• _Extracted text_:

"""

# Cyanobacteria?



## macg (Apr 19, 2018)

Anyone know if this is a cyanobacteria, or is it something else?


----------



## kimcmich (Jan 17, 2016)

Greetings,

It does look like a cyanobacterium or a (true) alga. The best control method is to adjust the moisture regime - but you can also hit it with a spray of water to physically remove it.


----------



## Ravage (Feb 5, 2016)

Spraying with Hydrogen peroxide will do it in as well. Just be careful to only spray the algae, vascular plants will be pretty resistant to the oxidation effect, but why stress them. Standard store bought 3% solution is the stuff.


----------



## macg (Apr 19, 2018)

Got it. I'll probably just let it be if there is no risk of harm to the frogs I've got in the tank (I know some cyanobacteria will produce toxins). It isn't spreading past that section of the wall.


----------



## varanoid (Jan 21, 2011)

"""

Data excerpts

"""

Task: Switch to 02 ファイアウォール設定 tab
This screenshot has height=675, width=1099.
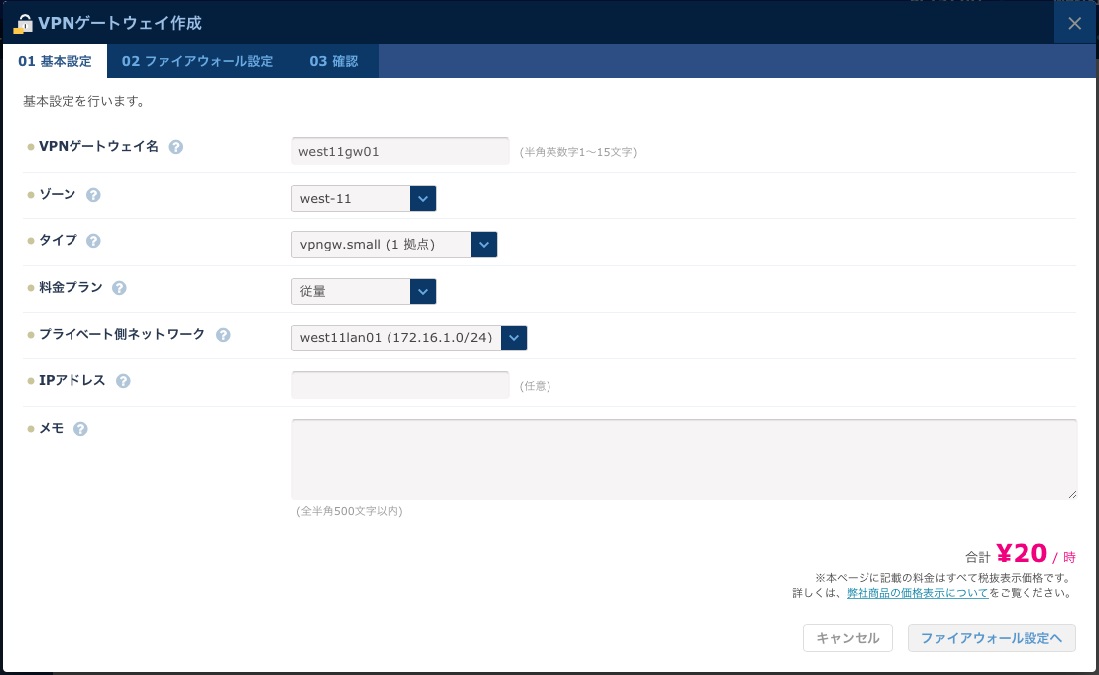Action: tap(197, 61)
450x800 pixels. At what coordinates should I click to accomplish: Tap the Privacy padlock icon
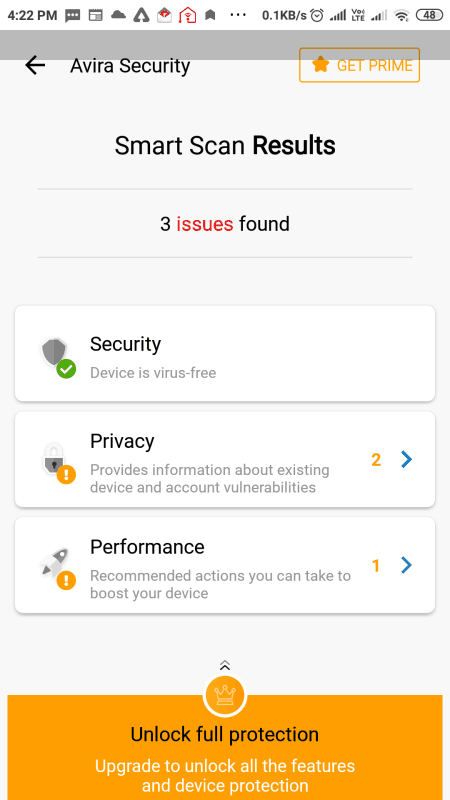(58, 462)
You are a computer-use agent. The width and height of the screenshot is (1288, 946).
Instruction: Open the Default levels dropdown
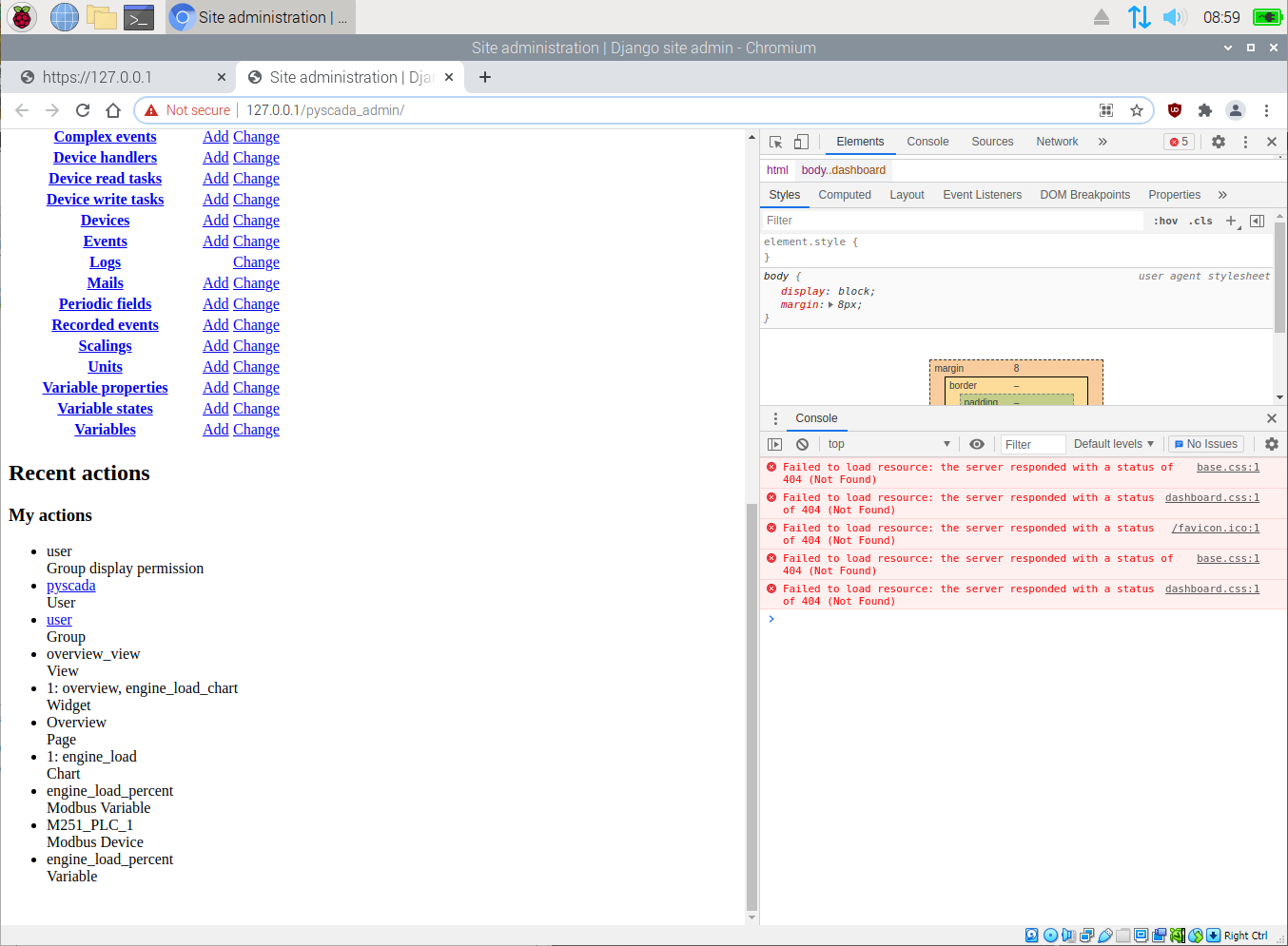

"""

• _Problems and tasks_:
A) In the forum thread, what strength of hydrogen peroxide solution is suggested for spraying?
B) Extract the passage of the forum thread from "It does look" up to and including "is the stuff.".
This material was taken from a different source than the forum thread.

• _Numbered responses_:
A) Standard store-bought 3% solution.

B)
It does look like a cyanobacterium or a (true) alga. The best control method is to adjust the moisture regime - but you can also hit it with a spray of water to physically remove it.


----------



## Ravage (Feb 5, 2016)

Spraying with Hydrogen peroxide will do it in as well. Just be careful to only spray the algae, vascular plants will be pretty resistant to the oxidation effect, but why stress them. Standard store bought 3% solution is the stuff.